* [Given information]

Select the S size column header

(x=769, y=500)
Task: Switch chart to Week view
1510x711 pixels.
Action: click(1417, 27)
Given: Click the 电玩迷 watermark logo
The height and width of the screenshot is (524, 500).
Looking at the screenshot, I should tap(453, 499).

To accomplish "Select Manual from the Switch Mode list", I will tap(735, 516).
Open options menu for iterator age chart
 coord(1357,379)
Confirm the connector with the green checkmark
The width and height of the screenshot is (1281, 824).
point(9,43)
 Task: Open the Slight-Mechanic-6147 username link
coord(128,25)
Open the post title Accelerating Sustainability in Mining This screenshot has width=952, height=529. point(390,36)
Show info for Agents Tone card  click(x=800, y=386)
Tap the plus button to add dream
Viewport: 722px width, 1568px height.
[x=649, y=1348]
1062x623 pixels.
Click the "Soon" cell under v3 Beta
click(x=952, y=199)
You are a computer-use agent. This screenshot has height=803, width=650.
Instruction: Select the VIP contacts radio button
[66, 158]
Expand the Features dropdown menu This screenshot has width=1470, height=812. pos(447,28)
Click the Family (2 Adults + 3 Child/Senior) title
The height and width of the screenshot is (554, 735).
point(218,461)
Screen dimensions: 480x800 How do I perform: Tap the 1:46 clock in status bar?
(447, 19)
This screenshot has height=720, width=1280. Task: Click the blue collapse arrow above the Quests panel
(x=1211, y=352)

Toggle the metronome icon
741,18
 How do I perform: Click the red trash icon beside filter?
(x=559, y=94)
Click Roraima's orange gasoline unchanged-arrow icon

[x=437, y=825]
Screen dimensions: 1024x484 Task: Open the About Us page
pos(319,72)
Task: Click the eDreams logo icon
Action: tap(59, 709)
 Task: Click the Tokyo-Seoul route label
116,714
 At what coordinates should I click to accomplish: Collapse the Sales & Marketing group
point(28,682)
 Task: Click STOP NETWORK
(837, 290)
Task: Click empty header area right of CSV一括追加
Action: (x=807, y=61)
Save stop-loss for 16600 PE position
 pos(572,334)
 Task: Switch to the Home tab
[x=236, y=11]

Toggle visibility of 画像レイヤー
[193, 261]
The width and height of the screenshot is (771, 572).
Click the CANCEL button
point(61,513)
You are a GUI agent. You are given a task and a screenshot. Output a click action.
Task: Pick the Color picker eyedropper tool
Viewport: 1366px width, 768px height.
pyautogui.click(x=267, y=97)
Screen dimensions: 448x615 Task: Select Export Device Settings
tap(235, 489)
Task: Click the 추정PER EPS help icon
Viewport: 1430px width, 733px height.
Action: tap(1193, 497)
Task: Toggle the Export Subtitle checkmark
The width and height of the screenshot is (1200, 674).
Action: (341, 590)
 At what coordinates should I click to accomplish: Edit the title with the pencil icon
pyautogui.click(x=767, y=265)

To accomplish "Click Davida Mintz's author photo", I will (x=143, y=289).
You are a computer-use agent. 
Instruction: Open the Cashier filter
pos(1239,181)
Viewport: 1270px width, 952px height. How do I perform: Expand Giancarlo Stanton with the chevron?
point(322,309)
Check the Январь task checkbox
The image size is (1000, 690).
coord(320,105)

* [What needs to be done] The required answer is each line of the data in which the word "computer" appears.

* [Response to the task]
You are a computer-use agent. This screenshot has height=803, width=650.
You are a computer-use agent. 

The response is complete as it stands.